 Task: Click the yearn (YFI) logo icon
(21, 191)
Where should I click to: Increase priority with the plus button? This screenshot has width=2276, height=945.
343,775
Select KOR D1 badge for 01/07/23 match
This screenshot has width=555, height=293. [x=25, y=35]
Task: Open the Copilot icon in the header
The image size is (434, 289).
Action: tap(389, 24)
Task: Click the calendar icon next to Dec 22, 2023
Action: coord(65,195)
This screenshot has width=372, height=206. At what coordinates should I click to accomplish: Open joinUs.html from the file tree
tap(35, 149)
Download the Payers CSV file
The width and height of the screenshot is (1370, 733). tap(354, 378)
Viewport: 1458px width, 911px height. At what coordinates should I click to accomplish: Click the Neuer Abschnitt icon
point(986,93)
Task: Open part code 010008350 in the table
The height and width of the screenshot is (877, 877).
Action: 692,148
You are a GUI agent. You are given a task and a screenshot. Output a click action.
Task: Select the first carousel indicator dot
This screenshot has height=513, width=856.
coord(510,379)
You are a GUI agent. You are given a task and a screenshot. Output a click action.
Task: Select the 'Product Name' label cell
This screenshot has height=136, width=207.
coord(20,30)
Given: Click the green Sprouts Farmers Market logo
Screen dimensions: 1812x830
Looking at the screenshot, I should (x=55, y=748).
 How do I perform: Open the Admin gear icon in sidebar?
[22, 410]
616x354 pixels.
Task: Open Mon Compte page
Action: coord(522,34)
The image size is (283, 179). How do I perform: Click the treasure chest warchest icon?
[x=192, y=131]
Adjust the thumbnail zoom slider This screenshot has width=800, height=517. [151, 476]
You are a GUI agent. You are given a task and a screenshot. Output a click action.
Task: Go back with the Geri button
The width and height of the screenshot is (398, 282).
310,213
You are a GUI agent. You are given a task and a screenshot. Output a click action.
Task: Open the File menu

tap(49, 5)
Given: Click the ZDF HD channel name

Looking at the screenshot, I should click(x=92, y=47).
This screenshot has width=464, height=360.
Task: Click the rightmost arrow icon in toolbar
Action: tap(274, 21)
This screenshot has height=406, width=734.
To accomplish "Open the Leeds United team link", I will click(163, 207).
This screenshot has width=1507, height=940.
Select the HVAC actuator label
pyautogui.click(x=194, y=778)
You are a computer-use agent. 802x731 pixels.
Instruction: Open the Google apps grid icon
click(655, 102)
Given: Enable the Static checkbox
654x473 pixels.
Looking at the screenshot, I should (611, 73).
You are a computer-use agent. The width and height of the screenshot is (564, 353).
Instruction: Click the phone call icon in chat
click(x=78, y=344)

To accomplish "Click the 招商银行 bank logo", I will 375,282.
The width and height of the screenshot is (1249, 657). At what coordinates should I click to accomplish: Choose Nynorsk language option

● ● ● ●

Work to complete:
Arrange every line of the entries above as a JSON list of strings, one string per line, omitting blank lines.

Exercise solution:
[
  " Task: Click the yearn (YFI) logo icon",
  "(21, 191)",
  "Where should I click to: Increase priority with the plus button? This screenshot has width=2276, height=945.",
  "343,775",
  "Select KOR D1 badge for 01/07/23 match",
  "This screenshot has width=555, height=293. [x=25, y=35]",
  "Task: Open the Copilot icon in the header",
  "The image size is (434, 289).",
  "Action: tap(389, 24)",
  "Task: Click the calendar icon next to Dec 22, 2023",
  "Action: coord(65,195)",
  "This screenshot has width=372, height=206. At what coordinates should I click to accomplish: Open joinUs.html from the file tree",
  "tap(35, 149)",
  "Download the Payers CSV file",
  "The width and height of the screenshot is (1370, 733). tap(354, 378)",
  "Viewport: 1458px width, 911px height. At what coordinates should I click to accomplish: Click the Neuer Abschnitt icon",
  "point(986,93)",
  "Task: Open part code 010008350 in the table",
  "The height and width of the screenshot is (877, 877).",
  "Action: 692,148",
  "You are a GUI agent. You are given a task and a screenshot. Output a click action.",
  "Task: Select the first carousel indicator dot",
  "This screenshot has height=513, width=856.",
  "coord(510,379)",
  "You are a GUI agent. You are given a task and a screenshot. Output a click action.",
  "Task: Select the 'Product Name' label cell",
  "This screenshot has height=136, width=207.",
  "coord(20,30)",
  "Given: Click the green Sprouts Farmers Market logo",
  "Screen dimensions: 1812x830",
  "Looking at the screenshot, I should (x=55, y=748).",
  " How do I perform: Open the Admin gear icon in sidebar?",
  "[22, 410]",
  "616x354 pixels.",
  "Task: Open Mon Compte page",
  "Action: coord(522,34)",
  "The image size is (283, 179). How do I perform: Click the treasure chest warchest icon?",
  "[x=192, y=131]",
  "Adjust the thumbnail zoom slider This screenshot has width=800, height=517. [151, 476]",
  "You are a GUI agent. You are given a task and a screenshot. Output a click action.",
  "Task: Go back with the Geri button",
  "The width and height of the screenshot is (398, 282).",
  "310,213",
  "You are a GUI agent. You are given a task and a screenshot. Output a click action.",
  "Task: Open the File menu",
  "tap(49, 5)",
  "Given: Click the ZDF HD channel name",
  "Looking at the screenshot, I should click(x=92, y=47).",
  "This screenshot has width=464, height=360.",
  "Task: Click the rightmost arrow icon in toolbar",
  "Action: tap(274, 21)",
  "This screenshot has height=406, width=734.",
  "To accomplish \"Open the Leeds United team link\", I will click(163, 207).",
  "This screenshot has width=1507, height=940.",
  "Select the HVAC actuator label",
  "pyautogui.click(x=194, y=778)",
  "You are a computer-use agent. 802x731 pixels.",
  "Instruction: Open the Google apps grid icon",
  "click(655, 102)",
  "Given: Enable the Static checkbox",
  "654x473 pixels.",
  "Looking at the screenshot, I should (611, 73).",
  "You are a computer-use agent. The width and height of the screenshot is (564, 353).",
  "Instruction: Click the phone call icon in chat",
  "click(x=78, y=344)",
  "To accomplish \"Click the 招商银行 bank logo\", I will 375,282.",
  "The width and height of the screenshot is (1249, 657). At what coordinates should I click to accomplish: Choose Nynorsk language option"
]